Littlefield Optometry Comes With A Century of Eye Care Legacy
By Kathy Feist
Before there were modern-day optometrists, there were jewelers. They designed fancy frames with ready- made lenses in them. The wearer selected the glasses much like people select reading glasses today. There were no exams or prescriptions.
In the late 1800s, the industry began producing specialists in the field called optometrists. They fitted glasses to the face, gave vision tests and prescribed lenses. One of the ways to enter the profession was to pass a correspondence course. Another way was to simply be an adult.
By the early 1900s, to standardize the profession (and discourage charlatans), optometrists began to organize and require licenses, education and regulations.

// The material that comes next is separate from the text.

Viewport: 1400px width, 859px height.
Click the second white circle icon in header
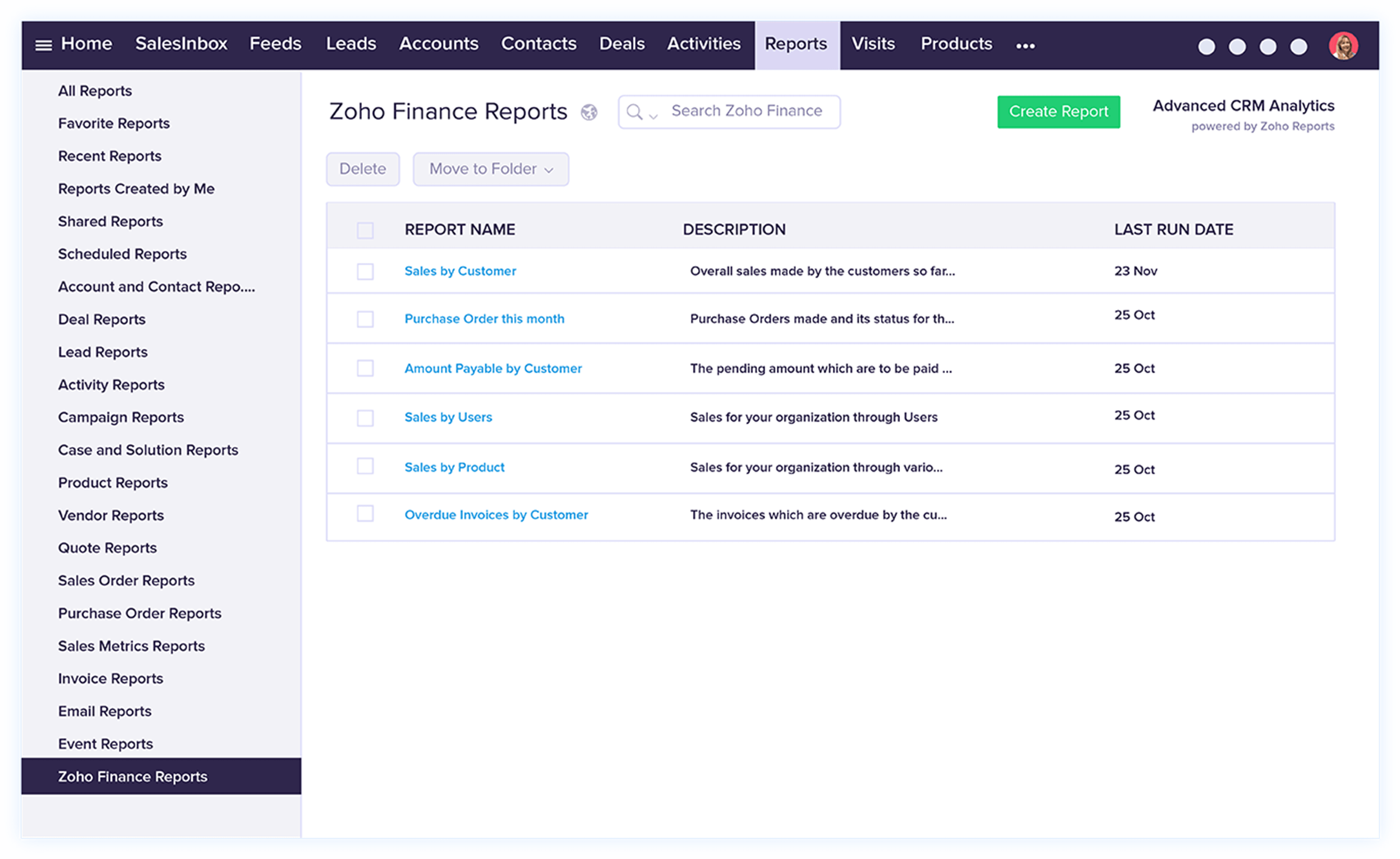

One of those who contributed to the cause was Dr. J. E. Littlefield. The son of jewelers, Dr. Littlefield honed his craft by attending various colleges. He founded the Kansas Association of Opticians, was president of the Kansas School of Optics, and wrote a book The Littlefield System of Eye and Nerve Measurement to help standardize the practice.
Today, over 100 years later, that book is sealed in a glass frame and hangs in Dr. Littlefield’s great grandson’s office in Martin City.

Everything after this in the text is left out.